Exercise details
Your answer should consist only of the lines below from the one with "Retour aux articles (682, 1786)" through the one with "Cookie Policy (177, 2521)", copied exactly.

Data provided
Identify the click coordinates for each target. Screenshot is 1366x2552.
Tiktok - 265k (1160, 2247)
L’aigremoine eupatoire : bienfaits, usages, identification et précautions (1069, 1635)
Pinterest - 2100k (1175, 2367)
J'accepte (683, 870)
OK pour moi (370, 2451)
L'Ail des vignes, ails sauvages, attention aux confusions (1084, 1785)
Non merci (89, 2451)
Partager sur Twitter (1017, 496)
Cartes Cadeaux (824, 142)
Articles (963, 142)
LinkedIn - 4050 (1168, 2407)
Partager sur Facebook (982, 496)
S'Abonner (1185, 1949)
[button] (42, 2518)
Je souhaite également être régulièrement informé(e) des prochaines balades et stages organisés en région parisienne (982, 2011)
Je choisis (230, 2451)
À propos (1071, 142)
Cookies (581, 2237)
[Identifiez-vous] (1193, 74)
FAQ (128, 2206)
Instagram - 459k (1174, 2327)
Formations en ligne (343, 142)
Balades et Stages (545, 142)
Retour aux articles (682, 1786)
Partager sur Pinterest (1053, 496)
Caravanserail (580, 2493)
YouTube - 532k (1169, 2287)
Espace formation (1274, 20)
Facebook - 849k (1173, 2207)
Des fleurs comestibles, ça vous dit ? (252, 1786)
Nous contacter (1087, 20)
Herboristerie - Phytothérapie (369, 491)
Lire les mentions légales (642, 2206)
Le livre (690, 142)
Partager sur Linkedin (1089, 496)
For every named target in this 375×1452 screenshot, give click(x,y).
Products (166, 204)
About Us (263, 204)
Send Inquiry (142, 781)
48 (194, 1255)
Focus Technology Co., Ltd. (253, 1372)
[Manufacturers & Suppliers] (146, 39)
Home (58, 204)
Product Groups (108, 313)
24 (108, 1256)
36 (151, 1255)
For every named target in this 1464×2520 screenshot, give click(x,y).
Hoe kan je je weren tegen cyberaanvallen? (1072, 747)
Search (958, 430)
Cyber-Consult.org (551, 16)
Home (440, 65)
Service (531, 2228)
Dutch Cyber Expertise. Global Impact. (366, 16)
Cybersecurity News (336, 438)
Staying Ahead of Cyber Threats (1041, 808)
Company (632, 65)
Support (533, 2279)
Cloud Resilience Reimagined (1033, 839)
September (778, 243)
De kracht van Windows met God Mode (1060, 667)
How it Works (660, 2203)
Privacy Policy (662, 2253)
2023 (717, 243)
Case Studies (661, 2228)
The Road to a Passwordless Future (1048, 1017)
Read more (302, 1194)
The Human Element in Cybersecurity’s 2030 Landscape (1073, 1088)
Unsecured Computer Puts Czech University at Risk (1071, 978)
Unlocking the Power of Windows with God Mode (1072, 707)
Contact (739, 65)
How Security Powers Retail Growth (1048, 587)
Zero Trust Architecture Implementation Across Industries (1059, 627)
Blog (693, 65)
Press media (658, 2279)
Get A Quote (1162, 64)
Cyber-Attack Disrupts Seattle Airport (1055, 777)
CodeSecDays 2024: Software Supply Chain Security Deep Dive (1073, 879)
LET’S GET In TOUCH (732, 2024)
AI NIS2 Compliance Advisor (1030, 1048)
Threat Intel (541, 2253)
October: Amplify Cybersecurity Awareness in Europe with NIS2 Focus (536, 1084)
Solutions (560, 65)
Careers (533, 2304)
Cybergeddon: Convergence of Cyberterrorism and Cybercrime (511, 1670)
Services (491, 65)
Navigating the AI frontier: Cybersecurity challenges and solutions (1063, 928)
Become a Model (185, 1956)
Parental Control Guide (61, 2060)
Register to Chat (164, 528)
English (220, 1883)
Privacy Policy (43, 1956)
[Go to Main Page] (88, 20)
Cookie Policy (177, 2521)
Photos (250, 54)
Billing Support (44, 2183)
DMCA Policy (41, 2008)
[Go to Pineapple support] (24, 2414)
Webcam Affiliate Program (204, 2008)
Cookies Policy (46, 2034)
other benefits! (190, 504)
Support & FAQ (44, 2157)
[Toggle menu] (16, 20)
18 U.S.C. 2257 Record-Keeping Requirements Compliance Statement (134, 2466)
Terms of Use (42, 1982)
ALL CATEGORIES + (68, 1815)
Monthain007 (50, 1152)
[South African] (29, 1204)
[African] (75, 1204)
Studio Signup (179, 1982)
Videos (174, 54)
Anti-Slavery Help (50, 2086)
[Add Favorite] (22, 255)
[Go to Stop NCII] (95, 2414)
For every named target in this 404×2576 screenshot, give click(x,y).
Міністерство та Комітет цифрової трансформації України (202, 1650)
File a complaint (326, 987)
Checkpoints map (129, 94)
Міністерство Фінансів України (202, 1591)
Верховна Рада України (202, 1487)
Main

Answer box
Retour aux articles (682, 1786)
Partager sur Pinterest (1053, 496)
Caravanserail (580, 2493)
YouTube - 532k (1169, 2287)
Espace formation (1274, 20)
Facebook - 849k (1173, 2207)
Des fleurs comestibles, ça vous dit ? (252, 1786)
Nous contacter (1087, 20)
Herboristerie - Phytothérapie (369, 491)
Lire les mentions légales (642, 2206)
Le livre (690, 142)
Partager sur Linkedin (1089, 496)
For every named target in this 375×1452 screenshot, give click(x,y).
Products (166, 204)
About Us (263, 204)
Send Inquiry (142, 781)
48 (194, 1255)
Focus Technology Co., Ltd. (253, 1372)
[Manufacturers & Suppliers] (146, 39)
Home (58, 204)
Product Groups (108, 313)
24 (108, 1256)
36 (151, 1255)
For every named target in this 1464×2520 screenshot, give click(x,y).
Hoe kan je je weren tegen cyberaanvallen? (1072, 747)
Search (958, 430)
Cyber-Consult.org (551, 16)
Home (440, 65)
Service (531, 2228)
Dutch Cyber Expertise. Global Impact. (366, 16)
Cybersecurity News (336, 438)
Staying Ahead of Cyber Threats (1041, 808)
Company (632, 65)
Support (533, 2279)
Cloud Resilience Reimagined (1033, 839)
September (778, 243)
De kracht van Windows met God Mode (1060, 667)
How it Works (660, 2203)
Privacy Policy (662, 2253)
2023 (717, 243)
Case Studies (661, 2228)
The Road to a Passwordless Future (1048, 1017)
Read more (302, 1194)
The Human Element in Cybersecurity’s 2030 Landscape (1073, 1088)
Unsecured Computer Puts Czech University at Risk (1071, 978)
Unlocking the Power of Windows with God Mode (1072, 707)
Contact (739, 65)
How Security Powers Retail Growth (1048, 587)
Zero Trust Architecture Implementation Across Industries (1059, 627)
Blog (693, 65)
Press media (658, 2279)
Get A Quote (1162, 64)
Cyber-Attack Disrupts Seattle Airport (1055, 777)
CodeSecDays 2024: Software Supply Chain Security Deep Dive (1073, 879)
LET’S GET In TOUCH (732, 2024)
AI NIS2 Compliance Advisor (1030, 1048)
Threat Intel (541, 2253)
October: Amplify Cybersecurity Awareness in Europe with NIS2 Focus (536, 1084)
Solutions (560, 65)
Careers (533, 2304)
Cybergeddon: Convergence of Cyberterrorism and Cybercrime (511, 1670)
Services (491, 65)
Navigating the AI frontier: Cybersecurity challenges and solutions (1063, 928)
Become a Model (185, 1956)
Parental Control Guide (61, 2060)
Register to Chat (164, 528)
English (220, 1883)
Privacy Policy (43, 1956)
[Go to Main Page] (88, 20)
Cookie Policy (177, 2521)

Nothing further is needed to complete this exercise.